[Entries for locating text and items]

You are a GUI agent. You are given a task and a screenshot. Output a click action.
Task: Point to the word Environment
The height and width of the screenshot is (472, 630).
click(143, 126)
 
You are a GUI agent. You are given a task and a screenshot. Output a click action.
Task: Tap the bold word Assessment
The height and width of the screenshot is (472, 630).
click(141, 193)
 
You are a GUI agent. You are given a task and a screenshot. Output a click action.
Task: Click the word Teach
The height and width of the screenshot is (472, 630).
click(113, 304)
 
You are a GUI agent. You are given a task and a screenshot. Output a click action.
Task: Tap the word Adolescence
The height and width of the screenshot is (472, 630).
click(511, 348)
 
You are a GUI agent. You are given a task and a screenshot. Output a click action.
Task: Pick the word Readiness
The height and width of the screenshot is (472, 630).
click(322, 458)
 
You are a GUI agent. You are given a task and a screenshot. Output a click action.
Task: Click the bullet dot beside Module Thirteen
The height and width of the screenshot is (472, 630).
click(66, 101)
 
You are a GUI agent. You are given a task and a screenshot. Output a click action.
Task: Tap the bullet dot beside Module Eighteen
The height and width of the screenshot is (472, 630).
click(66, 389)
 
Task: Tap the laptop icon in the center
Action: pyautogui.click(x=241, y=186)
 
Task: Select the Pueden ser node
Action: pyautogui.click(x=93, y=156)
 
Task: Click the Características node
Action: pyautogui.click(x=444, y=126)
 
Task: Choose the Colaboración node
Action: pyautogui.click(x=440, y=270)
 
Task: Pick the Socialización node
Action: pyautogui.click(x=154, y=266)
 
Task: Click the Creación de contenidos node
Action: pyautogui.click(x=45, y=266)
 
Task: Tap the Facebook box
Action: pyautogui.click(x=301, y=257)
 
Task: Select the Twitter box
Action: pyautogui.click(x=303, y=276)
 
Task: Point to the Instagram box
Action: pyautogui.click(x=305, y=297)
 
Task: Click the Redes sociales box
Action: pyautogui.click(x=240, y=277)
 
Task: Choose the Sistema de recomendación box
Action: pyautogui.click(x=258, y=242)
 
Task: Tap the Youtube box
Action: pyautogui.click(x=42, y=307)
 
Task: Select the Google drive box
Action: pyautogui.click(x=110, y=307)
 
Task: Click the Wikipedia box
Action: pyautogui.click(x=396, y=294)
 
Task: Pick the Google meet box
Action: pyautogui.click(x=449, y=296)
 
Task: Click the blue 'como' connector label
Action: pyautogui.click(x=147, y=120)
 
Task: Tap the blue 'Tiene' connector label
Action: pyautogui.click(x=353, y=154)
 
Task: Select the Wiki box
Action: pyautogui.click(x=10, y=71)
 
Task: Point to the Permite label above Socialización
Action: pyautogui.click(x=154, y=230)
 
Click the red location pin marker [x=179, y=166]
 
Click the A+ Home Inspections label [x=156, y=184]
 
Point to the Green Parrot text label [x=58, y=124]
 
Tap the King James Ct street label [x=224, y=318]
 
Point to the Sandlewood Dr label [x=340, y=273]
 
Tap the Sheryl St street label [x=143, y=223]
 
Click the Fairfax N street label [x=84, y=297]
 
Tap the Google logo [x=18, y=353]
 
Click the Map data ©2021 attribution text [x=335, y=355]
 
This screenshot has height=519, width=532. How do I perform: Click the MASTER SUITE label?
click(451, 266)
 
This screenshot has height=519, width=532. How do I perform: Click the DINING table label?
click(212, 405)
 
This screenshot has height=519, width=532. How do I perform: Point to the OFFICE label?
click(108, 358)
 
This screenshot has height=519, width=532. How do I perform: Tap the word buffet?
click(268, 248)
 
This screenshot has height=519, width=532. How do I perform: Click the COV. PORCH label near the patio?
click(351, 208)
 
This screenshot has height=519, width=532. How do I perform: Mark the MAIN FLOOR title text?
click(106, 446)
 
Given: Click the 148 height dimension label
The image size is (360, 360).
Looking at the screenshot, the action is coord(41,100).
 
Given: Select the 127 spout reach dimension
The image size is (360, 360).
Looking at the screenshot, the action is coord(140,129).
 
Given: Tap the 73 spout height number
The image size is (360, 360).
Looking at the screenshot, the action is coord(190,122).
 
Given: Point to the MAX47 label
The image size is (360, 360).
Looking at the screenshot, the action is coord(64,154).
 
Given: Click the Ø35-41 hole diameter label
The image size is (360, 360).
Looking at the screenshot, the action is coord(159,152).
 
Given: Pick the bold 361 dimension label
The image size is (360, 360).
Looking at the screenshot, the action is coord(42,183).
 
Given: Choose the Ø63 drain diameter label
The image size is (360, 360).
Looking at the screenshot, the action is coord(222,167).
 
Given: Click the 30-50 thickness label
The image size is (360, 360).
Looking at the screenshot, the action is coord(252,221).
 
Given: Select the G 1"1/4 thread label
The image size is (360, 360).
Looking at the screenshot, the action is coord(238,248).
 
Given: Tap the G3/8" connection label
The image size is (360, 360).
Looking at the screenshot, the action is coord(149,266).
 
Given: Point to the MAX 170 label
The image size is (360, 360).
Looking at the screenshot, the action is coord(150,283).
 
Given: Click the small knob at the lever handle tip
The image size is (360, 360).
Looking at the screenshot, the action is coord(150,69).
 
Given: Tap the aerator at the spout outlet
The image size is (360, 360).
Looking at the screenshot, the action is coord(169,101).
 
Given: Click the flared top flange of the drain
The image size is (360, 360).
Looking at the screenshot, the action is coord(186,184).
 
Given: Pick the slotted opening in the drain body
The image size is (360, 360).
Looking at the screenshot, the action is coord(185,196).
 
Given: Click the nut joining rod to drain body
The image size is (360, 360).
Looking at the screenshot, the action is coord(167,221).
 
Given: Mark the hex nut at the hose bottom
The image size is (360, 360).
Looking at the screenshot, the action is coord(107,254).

[What you are asked to do] Extract every entry above, reproducing each of its lines word for word and in the original order.

[Answer in full]
You are a GUI agent. You are given a task and a screenshot. Output a click action.
Task: Point to the word Environment
The height and width of the screenshot is (472, 630).
click(143, 126)
 
You are a GUI agent. You are given a task and a screenshot. Output a click action.
Task: Tap the bold word Assessment
The height and width of the screenshot is (472, 630).
click(141, 193)
 
You are a GUI agent. You are given a task and a screenshot. Output a click action.
Task: Click the word Teach
The height and width of the screenshot is (472, 630).
click(113, 304)
 
You are a GUI agent. You are given a task and a screenshot. Output a click action.
Task: Tap the word Adolescence
The height and width of the screenshot is (472, 630).
click(511, 348)
 
You are a GUI agent. You are given a task and a screenshot. Output a click action.
Task: Pick the word Readiness
The height and width of the screenshot is (472, 630).
click(322, 458)
 
You are a GUI agent. You are given a task and a screenshot. Output a click action.
Task: Click the bullet dot beside Module Thirteen
The height and width of the screenshot is (472, 630).
click(66, 101)
 
You are a GUI agent. You are given a task and a screenshot. Output a click action.
Task: Tap the bullet dot beside Module Eighteen
The height and width of the screenshot is (472, 630).
click(66, 389)
 
Task: Tap the laptop icon in the center
Action: pyautogui.click(x=241, y=186)
 
Task: Select the Pueden ser node
Action: pyautogui.click(x=93, y=156)
 
Task: Click the Características node
Action: pyautogui.click(x=444, y=126)
 
Task: Choose the Colaboración node
Action: pyautogui.click(x=440, y=270)
 
Task: Pick the Socialización node
Action: pyautogui.click(x=154, y=266)
 
Task: Click the Creación de contenidos node
Action: pyautogui.click(x=45, y=266)
 
Task: Tap the Facebook box
Action: pyautogui.click(x=301, y=257)
 
Task: Select the Twitter box
Action: pyautogui.click(x=303, y=276)
 
Task: Point to the Instagram box
Action: pyautogui.click(x=305, y=297)
 
Task: Click the Redes sociales box
Action: pyautogui.click(x=240, y=277)
 
Task: Choose the Sistema de recomendación box
Action: pyautogui.click(x=258, y=242)
 
Task: Tap the Youtube box
Action: pyautogui.click(x=42, y=307)
 
Task: Select the Google drive box
Action: pyautogui.click(x=110, y=307)
 
Task: Click the Wikipedia box
Action: pyautogui.click(x=396, y=294)
 
Task: Pick the Google meet box
Action: pyautogui.click(x=449, y=296)
 
Task: Click the blue 'como' connector label
Action: pyautogui.click(x=147, y=120)
 
Task: Tap the blue 'Tiene' connector label
Action: pyautogui.click(x=353, y=154)
 
Task: Select the Wiki box
Action: pyautogui.click(x=10, y=71)
 
Task: Point to the Permite label above Socialización
Action: pyautogui.click(x=154, y=230)
 
Click the red location pin marker [x=179, y=166]
 
Click the A+ Home Inspections label [x=156, y=184]
 
Point to the Green Parrot text label [x=58, y=124]
 
Tap the King James Ct street label [x=224, y=318]
 
Point to the Sandlewood Dr label [x=340, y=273]
 
Tap the Sheryl St street label [x=143, y=223]
 
Click the Fairfax N street label [x=84, y=297]
 
Tap the Google logo [x=18, y=353]
 
Click the Map data ©2021 attribution text [x=335, y=355]
 
This screenshot has height=519, width=532. How do I perform: Click the MASTER SUITE label?
click(451, 266)
 
This screenshot has height=519, width=532. How do I perform: Click the DINING table label?
click(212, 405)
 
This screenshot has height=519, width=532. How do I perform: Point to the OFFICE label?
click(108, 358)
 
This screenshot has height=519, width=532. How do I perform: Tap the word buffet?
click(268, 248)
 
This screenshot has height=519, width=532. How do I perform: Click the COV. PORCH label near the patio?
click(351, 208)
 
This screenshot has height=519, width=532. How do I perform: Mark the MAIN FLOOR title text?
click(106, 446)
 
Given: Click the 148 height dimension label
The image size is (360, 360).
Looking at the screenshot, the action is coord(41,100).
 
Given: Select the 127 spout reach dimension
The image size is (360, 360).
Looking at the screenshot, the action is coord(140,129).
 
Given: Tap the 73 spout height number
The image size is (360, 360).
Looking at the screenshot, the action is coord(190,122).
 
Given: Point to the MAX47 label
The image size is (360, 360).
Looking at the screenshot, the action is coord(64,154).
 
Given: Click the Ø35-41 hole diameter label
The image size is (360, 360).
Looking at the screenshot, the action is coord(159,152).
 
Given: Pick the bold 361 dimension label
The image size is (360, 360).
Looking at the screenshot, the action is coord(42,183).
 
Given: Choose the Ø63 drain diameter label
The image size is (360, 360).
Looking at the screenshot, the action is coord(222,167).
 
Given: Click the 30-50 thickness label
The image size is (360, 360).
Looking at the screenshot, the action is coord(252,221).
 
Given: Select the G 1"1/4 thread label
The image size is (360, 360).
Looking at the screenshot, the action is coord(238,248).
 
Given: Tap the G3/8" connection label
The image size is (360, 360).
Looking at the screenshot, the action is coord(149,266).
 
Given: Point to the MAX 170 label
The image size is (360, 360).
Looking at the screenshot, the action is coord(150,283).
 
Given: Click the small knob at the lever handle tip
The image size is (360, 360).
Looking at the screenshot, the action is coord(150,69).
 
Given: Tap the aerator at the spout outlet
The image size is (360, 360).
Looking at the screenshot, the action is coord(169,101).
 
Given: Click the flared top flange of the drain
The image size is (360, 360).
Looking at the screenshot, the action is coord(186,184).
 
Given: Pick the slotted opening in the drain body
The image size is (360, 360).
Looking at the screenshot, the action is coord(185,196).
 
Given: Click the nut joining rod to drain body
The image size is (360, 360).
Looking at the screenshot, the action is coord(167,221).
 
Given: Mark the hex nut at the hose bottom
The image size is (360, 360).
Looking at the screenshot, the action is coord(107,254).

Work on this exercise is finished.